В голосе существа прозвучала такая подлинная, прямо-таки онтологическая тоска, что даже рассерженный кот слегка остыл.
— Великодушно простите нас, — церемонно сказал крокозитоп. — Мы не имели подобного намерения.
— Точно не имели? А если найду? — засомневался трилобит.
— За себя и своих спутников ручаюсь, — твёрдо сказал Розан Васильевич.
— Пххх… Ну хоть какие-то понятия у вас есть, — признало существо, скрестив усы. — А то сразу в пизду, в пизду…
Кот уж было открыл рот, чтобы напомнить, кто тут первый начал наезжать. Но в последний момент всё-таки удержался.
— Простите моё любопытство, почтеннейший, — осторожно сказал крокозитроп. — А сколько вам лет?

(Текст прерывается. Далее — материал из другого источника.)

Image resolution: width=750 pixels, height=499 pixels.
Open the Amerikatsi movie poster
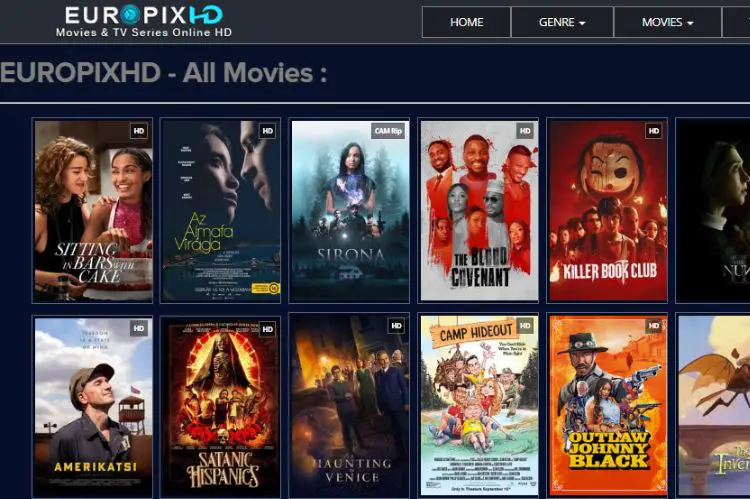click(93, 407)
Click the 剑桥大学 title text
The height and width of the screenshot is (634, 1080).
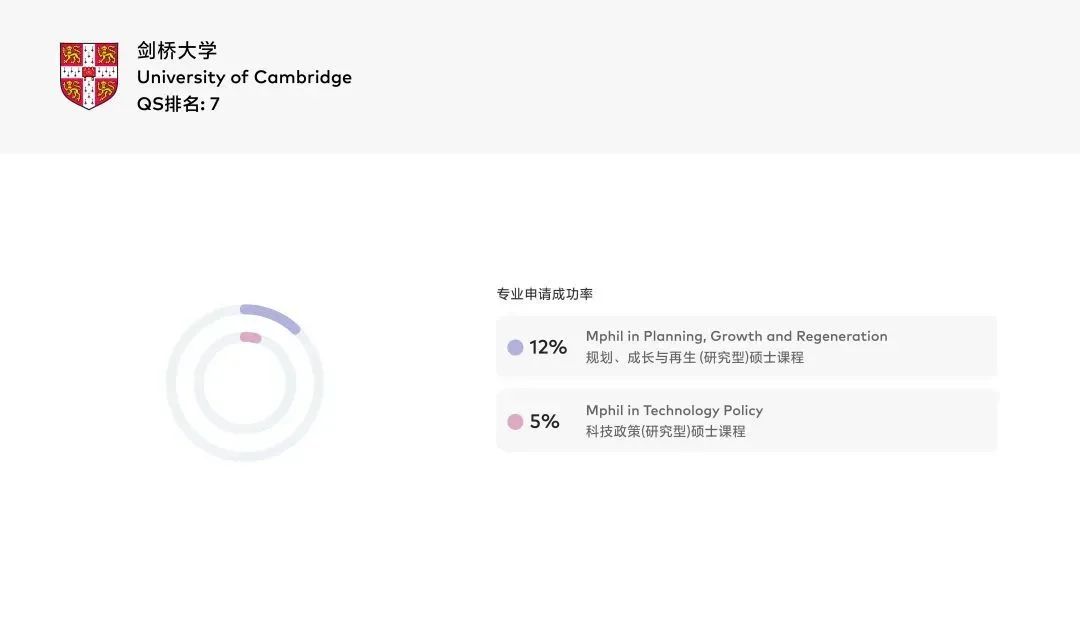(x=177, y=50)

— Не помню точно, — ответило существо. — Где-то четыреста тридцать миллионов плюс-минус туда-сюда.
— Вы прекрасно сохранились, Древний, — Розан Васильевич почтительно поклонился.

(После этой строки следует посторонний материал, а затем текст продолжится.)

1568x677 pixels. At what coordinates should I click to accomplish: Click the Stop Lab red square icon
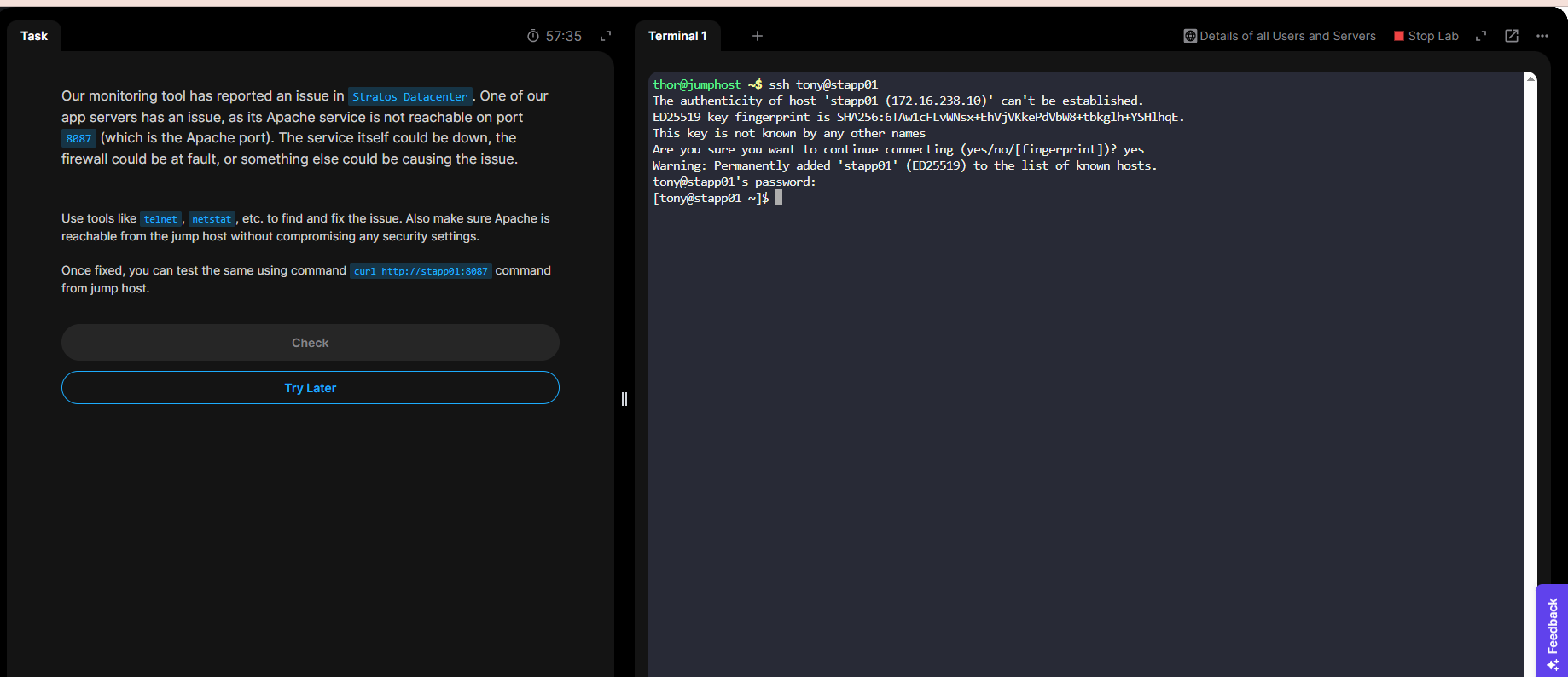point(1399,36)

— В том-то и дело, что сохранился, — пробурчал трилобит. — Давайте сразу обговорим этот момент. За четыреста миллионов лет можно было бы неплохо эволюционировать. Мудрость, знания, вот это вот всё. Но, к сожалению, не мой случай. Личностные параметры в моей глобальной переменной жёстко фиксированы. Я не меняюсь. Каким я был, таким я и остался. Мой психологический возраст, по вашим меркам — около шестидесяти. Так что никакой я не Древний. Так… долгоживущий. Всё, что мне позволено — быть адекватным эпохе. Языки знать, культурку там всякую. Иначе я не мог бы работать.
— Работать? — удивился кот.
— А вы думали, я тут прохлаждаюсь? Ну, разве что иногда, — признал трилобит. — Последние пятьдесят лет я вообще не просыпался. И меня это очень устраивало. Но сейчас работа сама пришла. В вашем лице, между прочим. Зачем-то вы тентурепонадобились… Так что сейчас придётся заняться вашими проблемами. Сейчас посмотрю шлейфы реализаций… — трилобит замолчал, а усы его стали медленно погружаться.
— Вы что-нибудь понимаете? — шёпотом спросил кот крокозитропа.
— Ну, как сказать, — ответил тот. — В общем, этот тип, с которым мы разговариваем — га' ан' ув' га' вавва. Местный заведующий. Лучше с ним не ссориться.